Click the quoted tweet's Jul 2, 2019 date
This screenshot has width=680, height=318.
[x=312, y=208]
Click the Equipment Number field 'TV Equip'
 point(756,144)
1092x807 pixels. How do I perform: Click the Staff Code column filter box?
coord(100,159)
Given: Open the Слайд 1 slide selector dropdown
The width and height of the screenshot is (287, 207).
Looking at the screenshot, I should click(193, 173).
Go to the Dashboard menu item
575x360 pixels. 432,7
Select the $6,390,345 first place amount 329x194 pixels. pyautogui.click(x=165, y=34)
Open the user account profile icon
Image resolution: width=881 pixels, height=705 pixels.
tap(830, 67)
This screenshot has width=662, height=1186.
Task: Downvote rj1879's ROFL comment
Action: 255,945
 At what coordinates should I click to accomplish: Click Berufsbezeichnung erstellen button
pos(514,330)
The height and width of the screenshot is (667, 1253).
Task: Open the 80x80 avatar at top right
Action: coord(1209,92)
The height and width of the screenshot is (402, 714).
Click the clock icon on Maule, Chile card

▶ [Work to be completed]: Copy out the records in full, matching every line character for character.

▶ [Result below]:
Click the quoted tweet's Jul 2, 2019 date
This screenshot has width=680, height=318.
[x=312, y=208]
Click the Equipment Number field 'TV Equip'
 point(756,144)
1092x807 pixels. How do I perform: Click the Staff Code column filter box?
coord(100,159)
Given: Open the Слайд 1 slide selector dropdown
The width and height of the screenshot is (287, 207).
Looking at the screenshot, I should click(193, 173).
Go to the Dashboard menu item
575x360 pixels. 432,7
Select the $6,390,345 first place amount 329x194 pixels. pyautogui.click(x=165, y=34)
Open the user account profile icon
Image resolution: width=881 pixels, height=705 pixels.
tap(830, 67)
This screenshot has width=662, height=1186.
Task: Downvote rj1879's ROFL comment
Action: 255,945
 At what coordinates should I click to accomplish: Click Berufsbezeichnung erstellen button
pos(514,330)
The height and width of the screenshot is (667, 1253).
Task: Open the 80x80 avatar at top right
Action: coord(1209,92)
The height and width of the screenshot is (402, 714).
Click the clock icon on Maule, Chile card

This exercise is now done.